Lighthouse in Northern Ireland

Donaghadee Lighthouse is a lighthouse in Donaghadee County Down, Northern Ireland. Donaghadee is probably best known for its lighthouse and harbour. There has been a haven for ships at Donaghadee (locally known colloquially as the 'Dee') for centuries, and there has also existed a harbour since at least the 17th century.

== Construction ==
Viscount Montgomery's harbour (1626; improved 1640), superseding what had hitherto been probably only a small jetty, was built and maintained as a result of the Royal Warrant of 1616 which limited travel between the Ards and the Rhins of Galloway to this port, and that at Portpatrick also owned by Montgomery. It was described by Harris in 1744 as 'a curving quay about 400 ft long and 22 ft wide built of uncemented stones'. It ran from the shore at the north end of the Parade in a broad arc, bent against the open sea, towards the southern end of the present north pier.

Much patched and decrepit, the quay was virtually rebuilt, though along the original line, between 1775 and 1785 by the landlord, Daniel Delacherois, probably with the help of John Smeaton, the distinguished civil engineer who had apparently made earlier more elaborate plans for extending the harbour, and who had just rebuilt Portpatrick harbour. The old quay remained until after the completion of the new harbour, and then, despite its continued favour by local fishermen, was removed for local wall building about 1833. (It appears in the 1832 drawing but not on the first O.S. map of 1834).

The foundation stone of the new harbour was laid by the Marquis of Downshire on 1 August 1821. The initial plans and surveys for this ambitious undertaking had been made by John Rennie Senior, the celebrated engineer whose works included Waterloo, Southwark and London Bridges over the Thames. However, he died within two months of beginning the work, and was succeeded by his son, John, later Sir John Rennie.
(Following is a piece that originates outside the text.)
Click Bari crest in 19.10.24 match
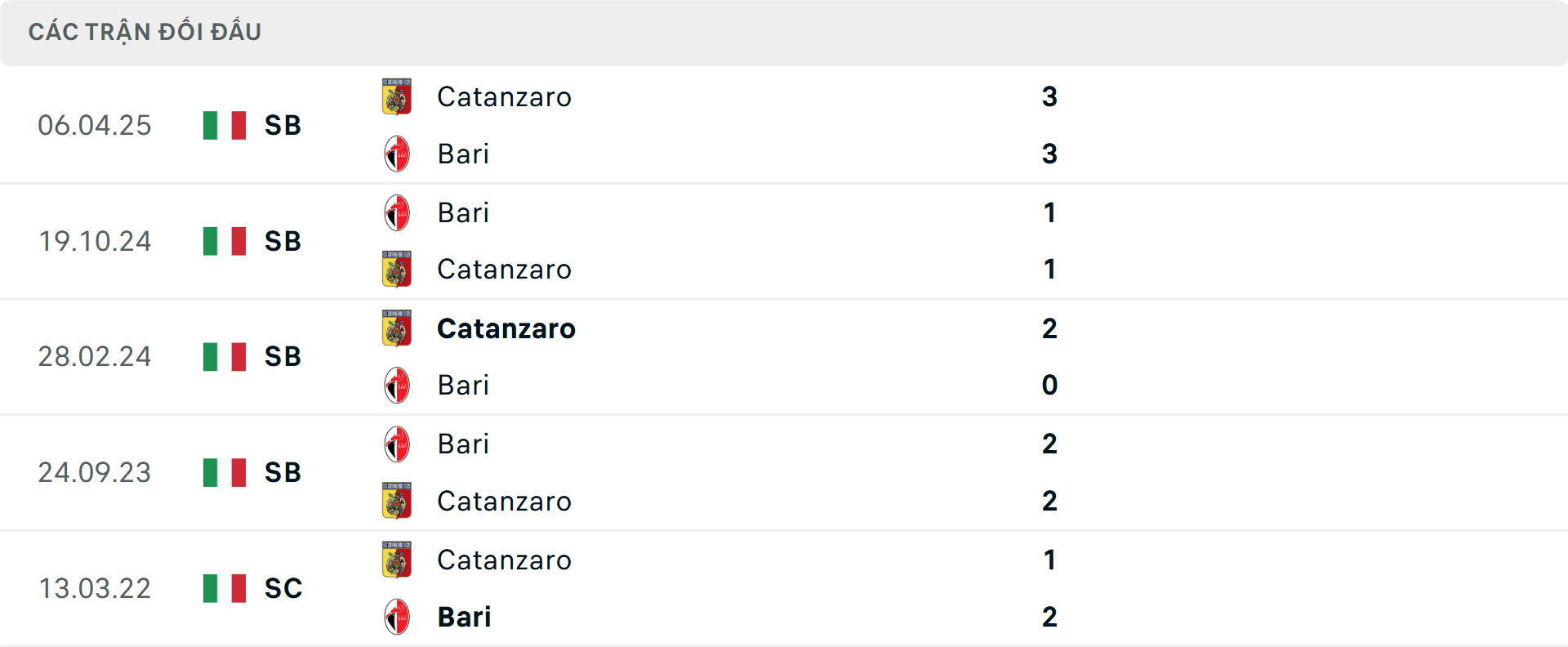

He had as his resident engineer a fellow Scot, the seasoned marine builder, David Logan, who had assisted Robert Stevenson at the Bell Rock Lighthouse (1807–1810).

The new harbour had to have greater depth to accommodate steam packets. Rock blasted from the sea bed, within the harbour area and further south in what became known as the Quarry Hole at Meetinghouse Point, was used to form the outer slopes of the two piers; but the inner faces were built of limestone from the Moelfre quarries of Anglesea. This 'Anglesea marble' lends itself to the finest ashlar dressing and the new piers remain a triumph of stone carving. The flights of steps display special skill in the deep diagonal binding of each solid step, providing a typically robust engineer's response to the wear of seaboots and waves alike. The harbour consists of two independent piers running north-westwards out to sea; parallel nearer the shore, they converge at the outer ends to form a harbour mouth 150 ft wide. At low tide, the water in the harbour is fifteen feet deep.